═══ DATA FOR THIS EXERCISE ═══

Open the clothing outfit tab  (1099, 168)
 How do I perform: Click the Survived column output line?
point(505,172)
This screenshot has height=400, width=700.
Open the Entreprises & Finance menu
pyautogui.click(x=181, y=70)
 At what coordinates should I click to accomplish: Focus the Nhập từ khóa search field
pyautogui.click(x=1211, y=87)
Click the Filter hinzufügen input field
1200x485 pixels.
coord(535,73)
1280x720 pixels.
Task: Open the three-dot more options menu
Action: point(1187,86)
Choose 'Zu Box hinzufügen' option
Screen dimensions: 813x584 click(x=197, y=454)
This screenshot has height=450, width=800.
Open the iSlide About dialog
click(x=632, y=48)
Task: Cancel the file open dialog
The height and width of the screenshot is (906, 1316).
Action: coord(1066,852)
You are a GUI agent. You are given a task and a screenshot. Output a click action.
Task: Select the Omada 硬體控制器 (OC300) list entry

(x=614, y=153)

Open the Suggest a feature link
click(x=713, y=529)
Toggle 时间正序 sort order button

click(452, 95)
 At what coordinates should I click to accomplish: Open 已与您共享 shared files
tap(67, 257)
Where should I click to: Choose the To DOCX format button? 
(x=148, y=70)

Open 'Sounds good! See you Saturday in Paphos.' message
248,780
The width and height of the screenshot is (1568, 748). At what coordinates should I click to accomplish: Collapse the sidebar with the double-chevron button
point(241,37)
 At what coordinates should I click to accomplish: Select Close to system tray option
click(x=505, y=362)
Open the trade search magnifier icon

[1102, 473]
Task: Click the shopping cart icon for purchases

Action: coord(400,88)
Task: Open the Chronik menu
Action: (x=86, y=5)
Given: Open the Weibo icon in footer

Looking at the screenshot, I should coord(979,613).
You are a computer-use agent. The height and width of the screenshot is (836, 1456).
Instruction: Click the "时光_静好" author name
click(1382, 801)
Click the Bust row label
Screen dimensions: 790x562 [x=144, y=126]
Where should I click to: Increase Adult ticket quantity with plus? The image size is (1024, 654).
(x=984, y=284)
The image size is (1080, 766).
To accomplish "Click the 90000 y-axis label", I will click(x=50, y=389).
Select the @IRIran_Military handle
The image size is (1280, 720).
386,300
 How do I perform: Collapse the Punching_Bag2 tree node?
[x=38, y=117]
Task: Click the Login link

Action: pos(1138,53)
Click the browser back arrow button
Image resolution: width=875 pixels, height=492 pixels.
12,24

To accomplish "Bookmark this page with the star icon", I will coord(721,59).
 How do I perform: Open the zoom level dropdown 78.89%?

═══

- **DESCRIPTION OF THE TASK**: Where does "agent" occur in the data? Copy each line that has it.

- **TASK RESULT**:
You are a GUI agent. You are given a task and a screenshot. Output a click action.
You are a computer-use agent. The height and width of the screenshot is (836, 1456).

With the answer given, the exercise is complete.